Modulating the antibacterial activity of ZnO/talc by balancing the monodispersity of ZnO nanoparticles

The overuse or abuse of antibacterial drugs has led to serious health problems. At present, among various antimicrobial materials (natural, organic, inorganic, etc.), inorganic antimicrobial materials, especially ZnO, have received widespread attention. However, an important factor that influences the function of nanoparticles is agglomeration. The agglomeration-sensitive nature of ZnO compromises its antibacterial properties. Here, talc is used as a substrate to control the size and dispersion of ZnO, forming composite minerals with excellent antibacterial properties against both Escherichia coli and Staphylococcus aureus. According to transmission electron microscopy, ZnO/talc is easily adhered to bacterial cells, whereas atomic force microscopy reveals that antibacterial effects are caused by non-covalent interactions between ZnO/talc and bacterial membranes. The comprehensive investigation of antibacterial performance and interfacial interaction is conducive to our understanding of the antibacterial mechanism of inorganic compounds, and also provides new perspectives on the biological effects of inorganic nanomaterials.
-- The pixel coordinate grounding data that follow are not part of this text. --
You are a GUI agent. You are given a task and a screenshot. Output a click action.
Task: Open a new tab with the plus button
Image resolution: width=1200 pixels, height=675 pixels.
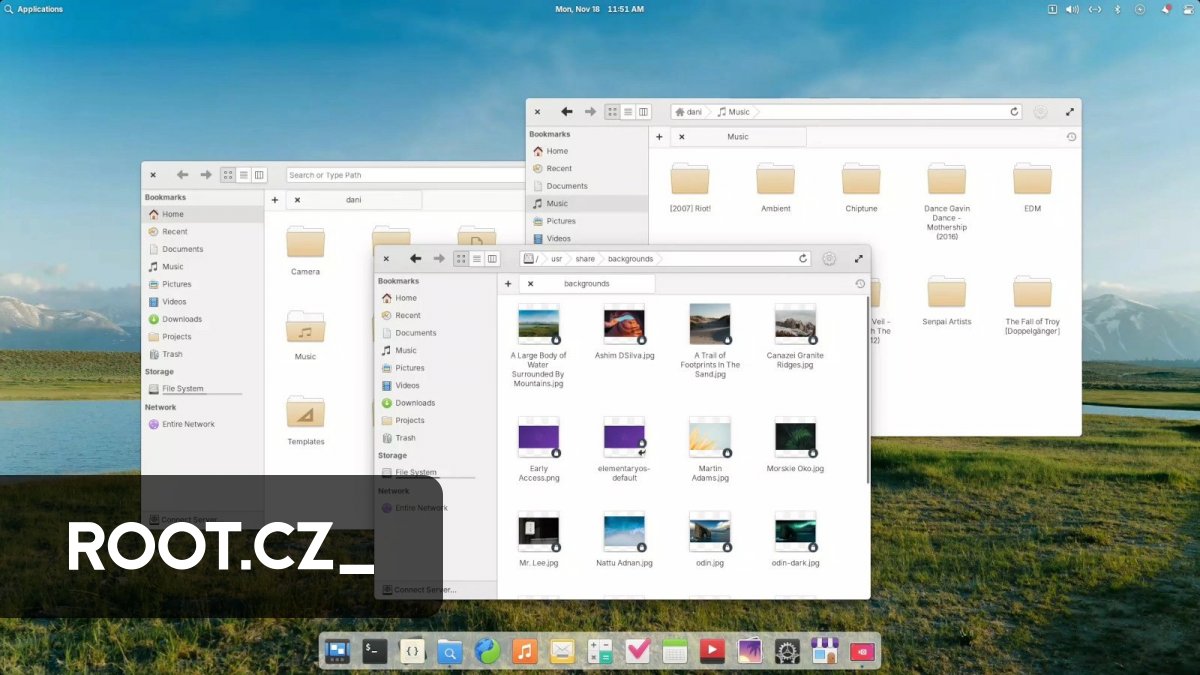coord(508,283)
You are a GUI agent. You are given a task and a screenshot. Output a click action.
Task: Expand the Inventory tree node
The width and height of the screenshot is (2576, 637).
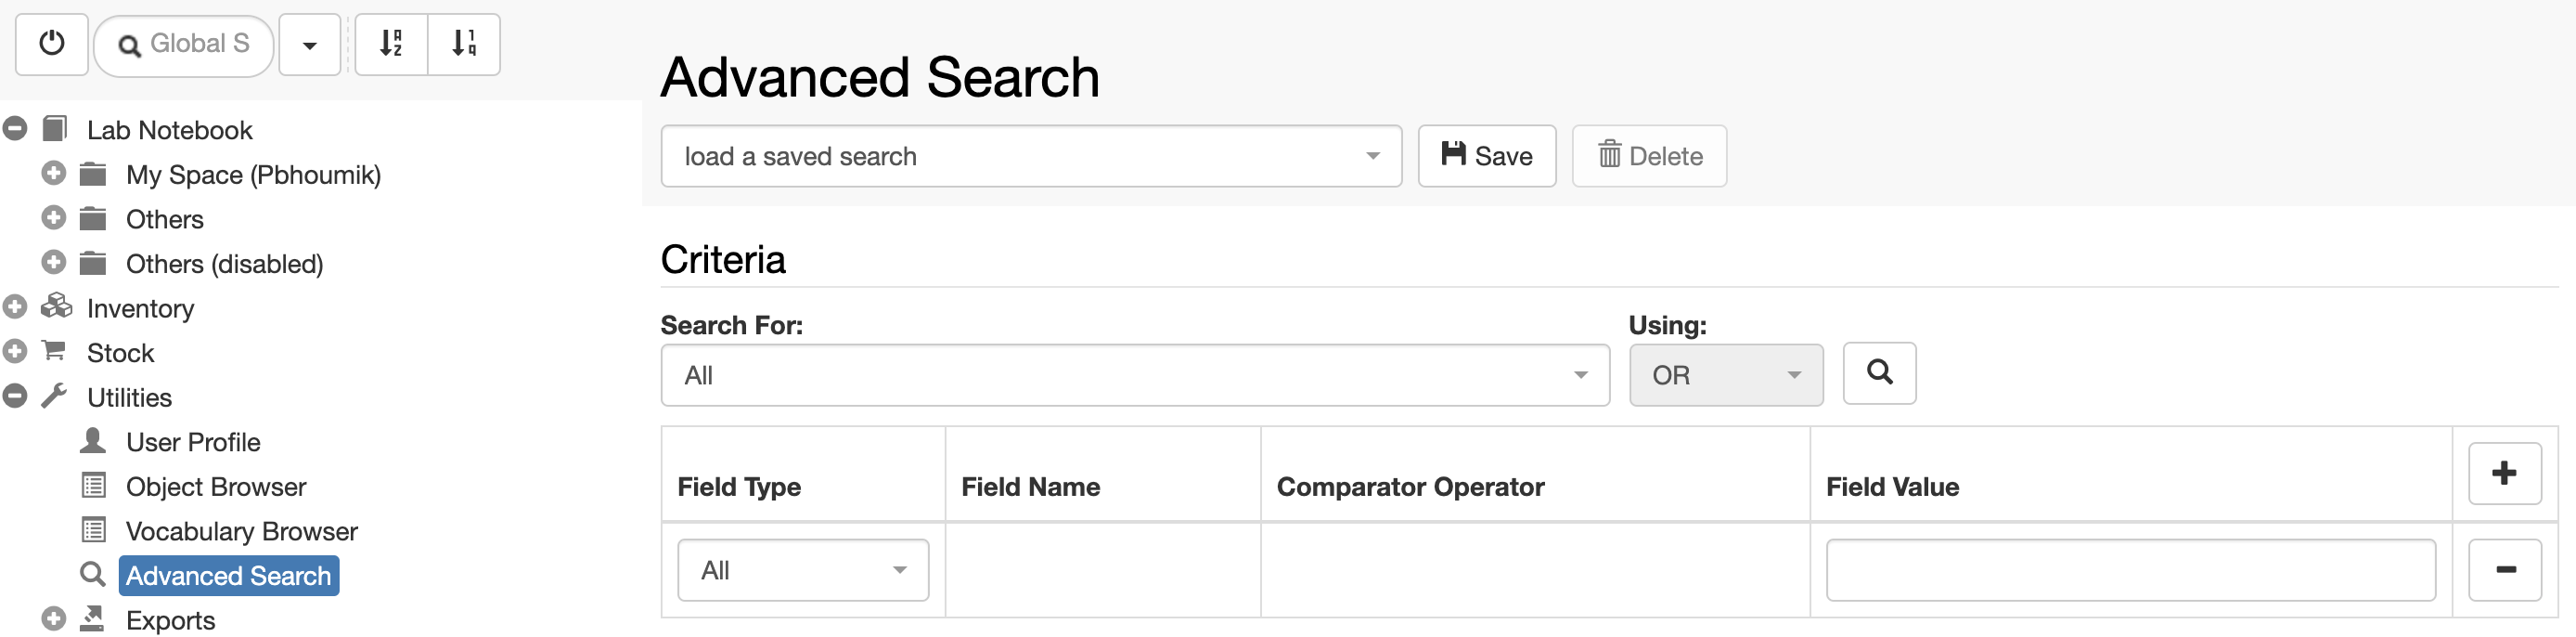click(x=15, y=308)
ZnO monodispersity on the surface of clay was modulated by the interface adsorption of ZnO-clay and the bacteriostatic mechanism of ZnO-clay composites was elucidated at the nano-scale. [Display omitted] •Clay mineral talc was used to support ZnO to prepare composite antibacterial material.•Biosafety of composite antibacterial material was evaluated in detail.•Antibacterial activity of ZnO/talc was modulated by balancing ZnO monodispersity.•Antibacterial mechanism was elucidated at the nano-scale.